Absence of eigenvalues in the continuous spectrum for Klein-Gordon operators

TL;DR

This paper constructs a one-dimensional von-Neumann Wigner potential for Klein-Gordon operators, providing explicit examples of embedded eigenvalues and proving their absence in broad potential classes, including Coulomb potential.

Contribution

It introduces a novel potential construction for Klein-Gordon operators and establishes conditions for the absence of eigenvalues in the continuous spectrum.

Findings

Explicit example of Klein-Gordon operator with embedded positive eigenvalues.

Proof of absence of eigenvalues in the continuous spectrum for broad potential classes.

Expression of Klein-Gordon operator in Schrödinger form to analyze spectral regions.

Abstract

We construct the one-dimensional analogous of von-Neumann Wigner potential to the relativistic Klein-Gordon operator, in which is defined taking asymptotic mathematical rules in order to obtain existence conditions of eigenvalues embedded in the continuous spectrum.

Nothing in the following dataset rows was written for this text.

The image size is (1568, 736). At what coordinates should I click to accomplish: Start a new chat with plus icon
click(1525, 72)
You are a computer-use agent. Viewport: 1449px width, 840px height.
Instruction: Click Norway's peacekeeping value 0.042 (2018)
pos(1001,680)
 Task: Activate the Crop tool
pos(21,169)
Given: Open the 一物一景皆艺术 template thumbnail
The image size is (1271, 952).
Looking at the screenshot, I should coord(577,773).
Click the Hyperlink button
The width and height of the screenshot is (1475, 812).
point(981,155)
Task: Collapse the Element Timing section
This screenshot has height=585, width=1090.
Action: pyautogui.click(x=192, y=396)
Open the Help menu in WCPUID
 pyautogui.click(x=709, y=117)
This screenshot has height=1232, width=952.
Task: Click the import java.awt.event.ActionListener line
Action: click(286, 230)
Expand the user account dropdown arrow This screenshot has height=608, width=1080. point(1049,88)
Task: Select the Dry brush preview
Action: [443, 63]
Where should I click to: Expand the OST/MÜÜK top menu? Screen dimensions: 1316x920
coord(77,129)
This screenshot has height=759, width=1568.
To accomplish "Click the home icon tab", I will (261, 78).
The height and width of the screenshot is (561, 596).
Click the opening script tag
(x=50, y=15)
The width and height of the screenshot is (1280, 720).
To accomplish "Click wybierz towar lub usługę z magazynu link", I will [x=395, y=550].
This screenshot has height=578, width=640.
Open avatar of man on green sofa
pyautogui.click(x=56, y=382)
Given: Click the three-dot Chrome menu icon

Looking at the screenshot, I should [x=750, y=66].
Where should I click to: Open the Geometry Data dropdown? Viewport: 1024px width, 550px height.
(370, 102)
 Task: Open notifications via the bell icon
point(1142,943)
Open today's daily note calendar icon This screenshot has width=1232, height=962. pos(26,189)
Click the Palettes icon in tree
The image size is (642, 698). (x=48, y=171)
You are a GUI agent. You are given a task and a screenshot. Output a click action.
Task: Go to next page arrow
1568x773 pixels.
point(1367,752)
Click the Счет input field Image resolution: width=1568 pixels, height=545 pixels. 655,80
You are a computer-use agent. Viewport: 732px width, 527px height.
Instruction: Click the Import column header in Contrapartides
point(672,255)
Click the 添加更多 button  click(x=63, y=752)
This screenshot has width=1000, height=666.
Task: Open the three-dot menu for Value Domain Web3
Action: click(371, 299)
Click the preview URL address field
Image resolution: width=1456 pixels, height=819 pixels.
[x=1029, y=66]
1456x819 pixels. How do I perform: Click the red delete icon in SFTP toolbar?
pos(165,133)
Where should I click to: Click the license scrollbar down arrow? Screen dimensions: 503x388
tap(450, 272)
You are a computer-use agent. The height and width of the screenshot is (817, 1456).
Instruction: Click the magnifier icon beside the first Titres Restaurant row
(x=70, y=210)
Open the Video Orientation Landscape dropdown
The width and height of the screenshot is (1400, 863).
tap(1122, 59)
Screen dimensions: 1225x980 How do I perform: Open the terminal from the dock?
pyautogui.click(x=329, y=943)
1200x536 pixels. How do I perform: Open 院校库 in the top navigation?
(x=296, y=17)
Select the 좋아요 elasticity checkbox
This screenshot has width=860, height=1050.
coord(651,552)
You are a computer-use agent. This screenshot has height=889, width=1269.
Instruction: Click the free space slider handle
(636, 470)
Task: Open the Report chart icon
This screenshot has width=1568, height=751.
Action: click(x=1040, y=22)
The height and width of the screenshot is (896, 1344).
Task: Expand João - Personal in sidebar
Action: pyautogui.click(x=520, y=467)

Using our constructed potential, we provide an explicit and analytical example of the Klein-Gordon operator with positive eigenvalues embedded in the so called relativistic "continuum region". Even so in this not standard example, we present the region of the "continuum" where those eigenvalues cannot occur. Besides, the absence of eigenvalues in the continuous spectrum for Klein-Gordon operators is proven to a broad general potential classes, including the minimally coupled electric Coulomb potential. Considering known techniques available in literature for Schrodinger operators, we demonstrate an expression for Klein-Gordon operator written in Schrodinger's form, whereby is determined the mathematical spectrum region of absence of eigenvalues.